As part of the $3 billion national welfare reform, signed into law by President Clinton last August, El Dorado County will receive $528,000 during the next two years. The two-year reform project, better known as Welfare-to-Work, will not only focus on getting welfare recipients “off welfare” and to work, but will help them retain the jobs by providing job training and assistance.
To aid the county in its effort, the El Dorado Board of Supervisors has approved a grant to The Golden Sierra Private Industry Council to spearhead the project.
“They are the coordinating agency, sort of the ‘one stop shop,'” said Board of Supervisors Chairman John Upton, referring to Golden Sierra. “They will provide job training and work closely with county social services.”
Welfare reform began in 1996 with the Personal Responsibility and Work Opportunity Reconciliation Act. Welfare itself dates back almost a century, when states stepped in to help poor children. The nucleus of welfare evolved in 1935 with the Social Security Act and the birth of Aid to Families with Dependent Children. The bulk of governmental assistance to poor and needy families came through the AFDC program for the next 60-plus years. That was until the reform movement sprung up two years ago.
With the Personal Responsibility and Work Opportunity Reconciliation Act came Temporary Assistance to Needy Families. TANF replaced AFDC, and with it came a new focus – one geared toward work. While the reform imposed limits on aid and required recipients to eventually find employment, it didn’t provide much assistance. That changed last summer, said Kim Hemmer, the executive director at The Golden Sierra Private Industry Council.
“In Clinton’s balanced budget act in August of ’97 there was a line item for the Welfare-to-Work program,” said Hemmer, who added that her organization is a five-county governmental agency. “There was all this money going to get people off welfare, but there was no money for training. They (government officials) were saying, ‘We want you all off welfare,’ but there was no money for job training or placement.”
With the $3 billion Welfare-to-Work grant, according to Hemmer, money became available for county agencies to provide job search assistance, job referrals, placements and training.
However, this program is only available to the “hardest-to-serve” welfare recipients. To qualify, recipients must meet two of the three criteria: They must be a long-term welfare recipient (30 or more months); must be at a low educational level, which means contain no high school diploma or G.E.D. (General Education Degree) and function at an eighth-grade level; and have a history of substance abuse which has kept them from getting a job.
Welfare recipients are basically divided into three divisions, said Ed Zylman, program director for El Dorado County’s Social Services Department. There are those who are just about to enter the working world, those who need a little bit of help before finding work, and those who need extensive training and assistance.
“The emphasis on welfare-to-work is to make welfare a short-term process,” Zylman said. “Help people move quickly through welfare and on to a job.”

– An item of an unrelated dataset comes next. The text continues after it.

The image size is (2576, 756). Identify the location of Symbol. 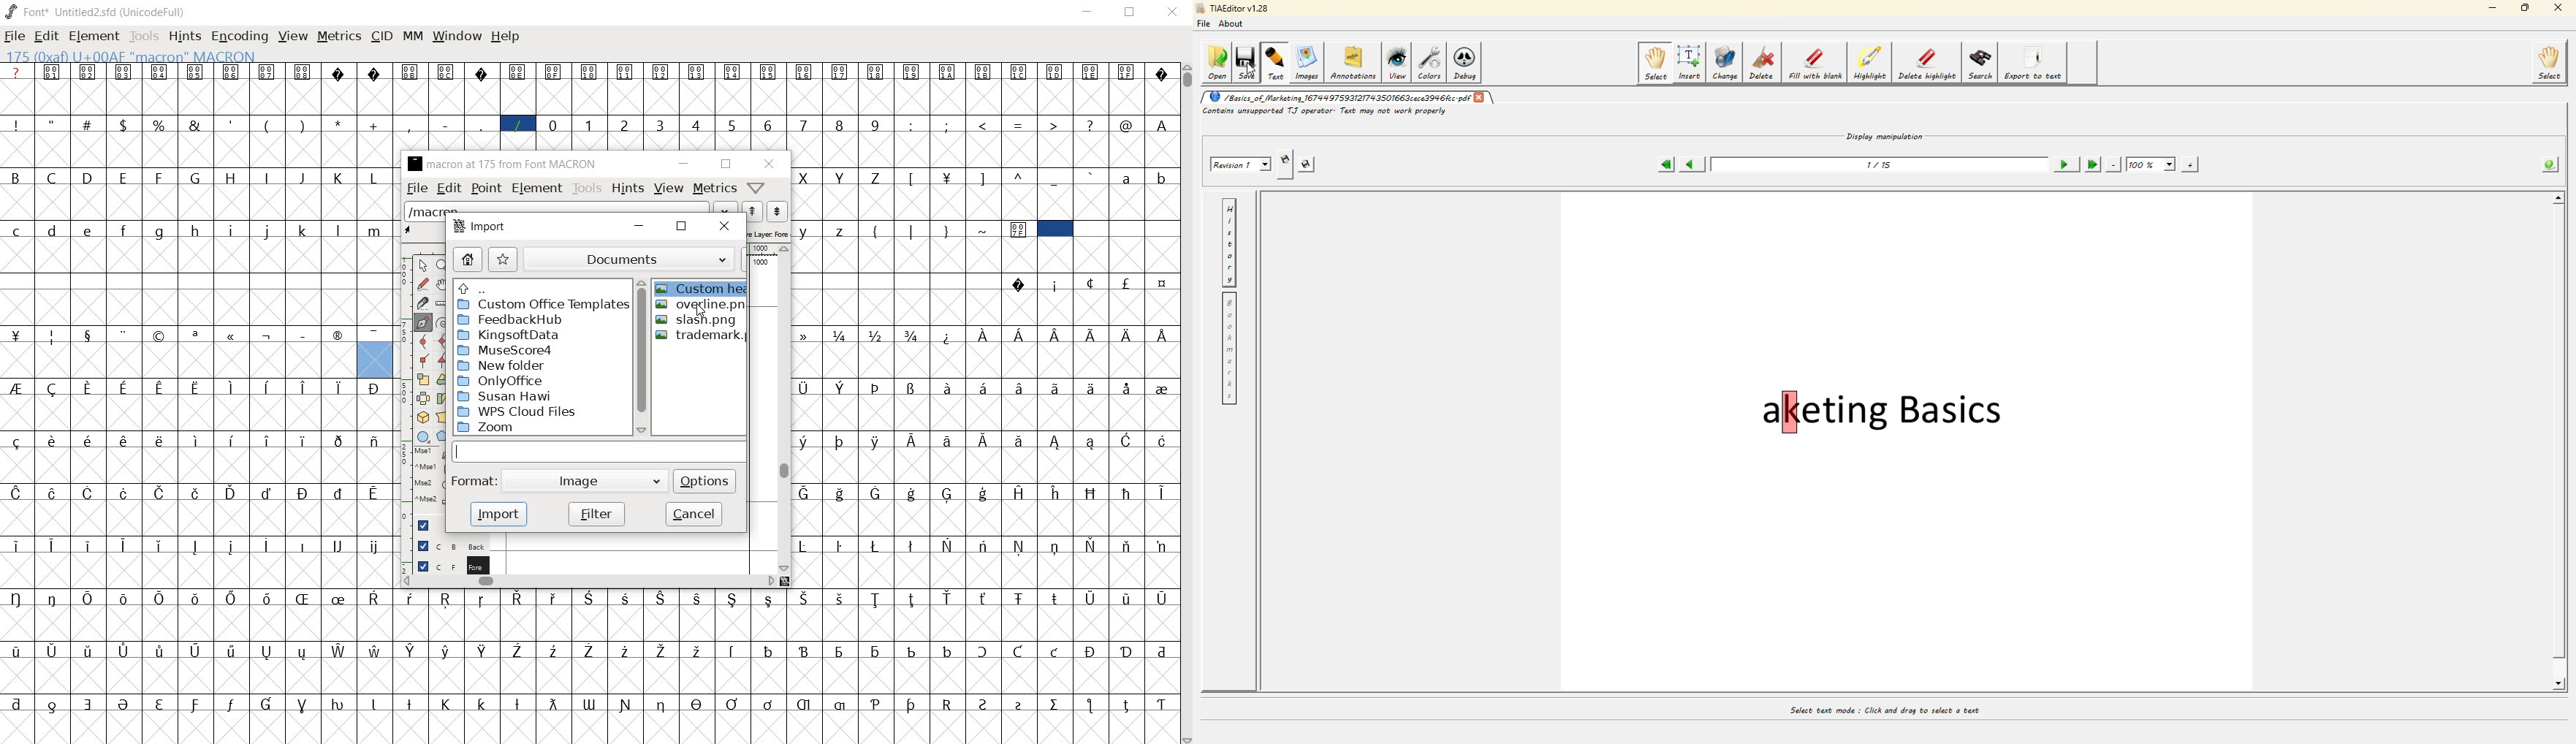
(1056, 285).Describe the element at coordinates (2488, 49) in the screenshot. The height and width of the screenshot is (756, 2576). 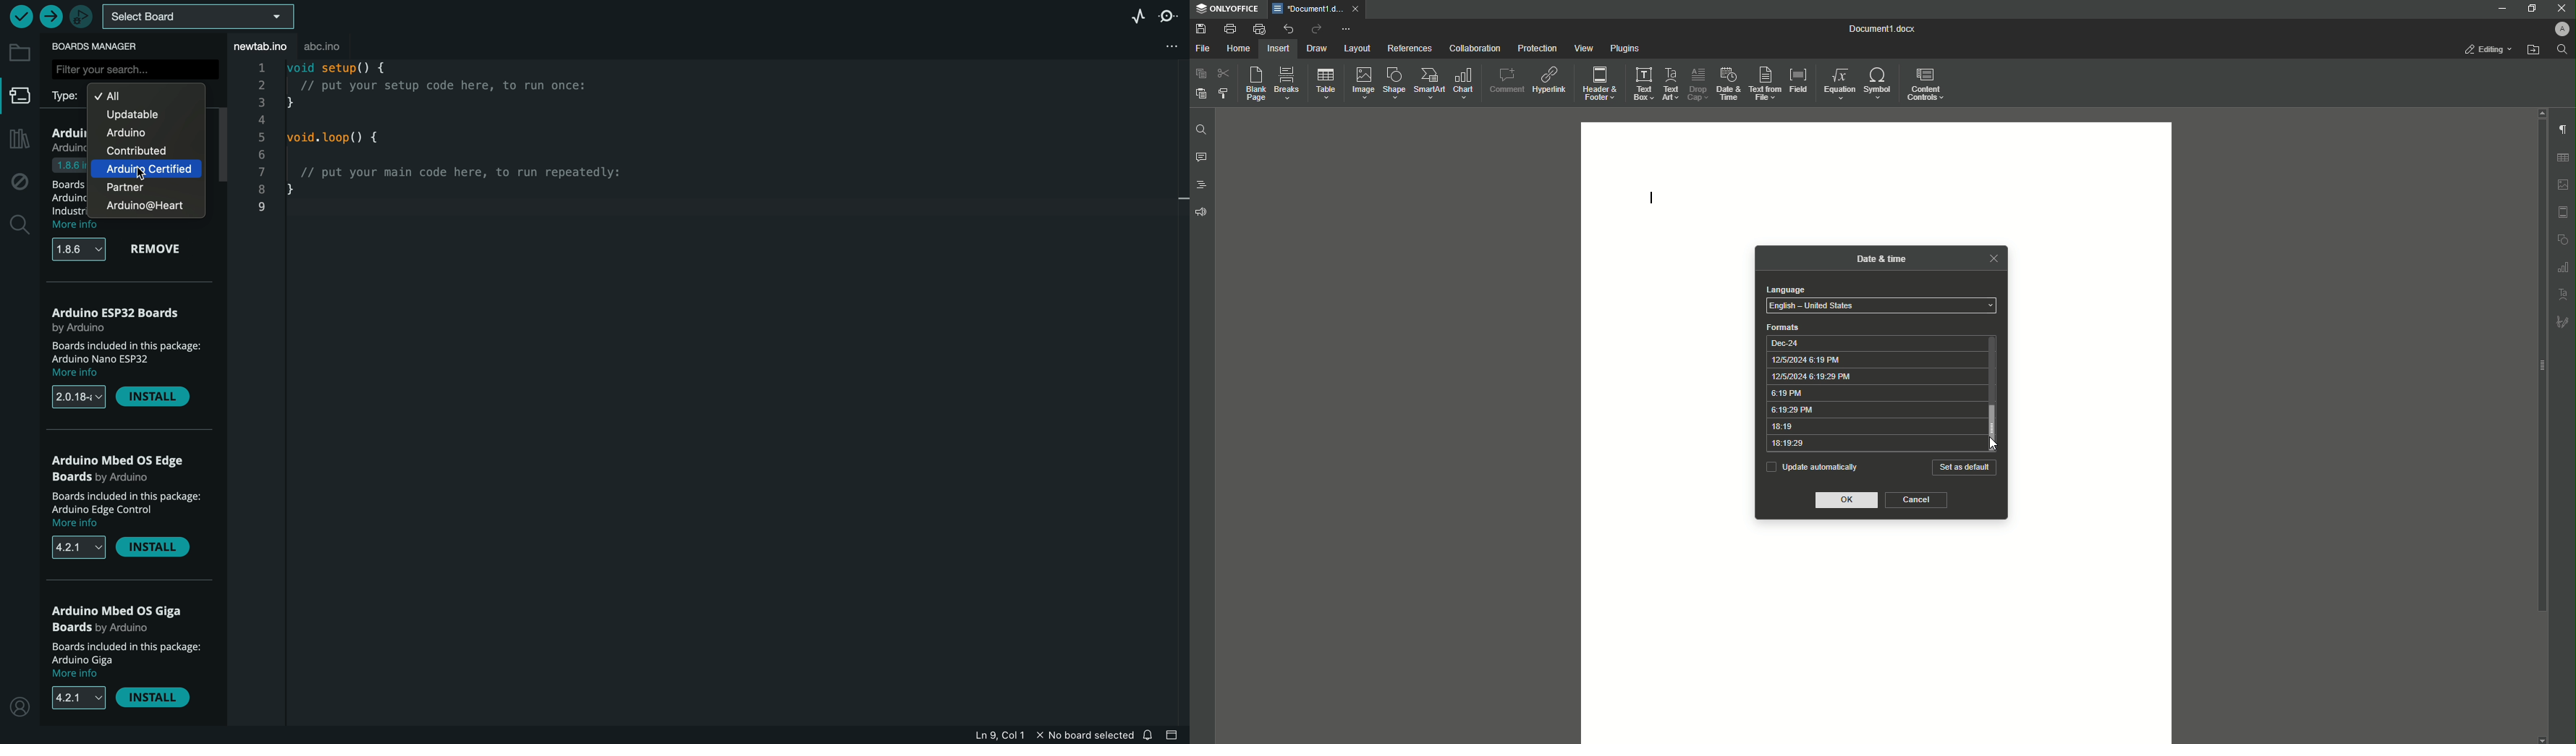
I see `Editing` at that location.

Of the approximately 135,000 El Dorado County residents, there are about 4,300 individuals “on welfare,” Zylman said. That equates to about 1,560 cases (families). Of the 1,560, 1,200 cases (approximately 2,000 adults) are considered eligible for Welfare-to-Work. Currently, 70 people who are eligible for the Welfare-to-Work program go to work each month, added Victor Uriz, supervisor of the Employment Training Division for the county’s Social Services Department.
Golden Sierra will receive $812,000 per year for the next two years from the five counties (El Dorado, Placer, Alpine, Sierra and Nevada), Hemmer said. The organization will receive an annual grant from El Dorado County in the amount of $274,000 for the next two years, while Placer County will provide $346,000.
Hemmer added that it will be difficult to serve all the welfare recipients who qualify, especially considering the amount of money.
“We are talking about few people being served with this amount of money, but hopefully we will set an example and get more funding in the future,” Hemmer said. “We won’t make a big dent, but hopefully we will set an example.”
The Welfare-to-Work program officially starts July 1. Until then, officials at Golden Sierra will be working closely with the respective county social services department to set up the best possible referral system, and continue to provide assistance to other needy people.
“We will still continue to do a wide array of job training and placement for low-income people, unemployed, and dislocated workers, who is someone who may have been victim of downsizing,” said Hemmer, adding that her organization has been around since 1993.
As for the Welfare-to-Work program, state governmental officials will evaluate the progress after one year, before again evaluating it at the conclusion of its two-year stint.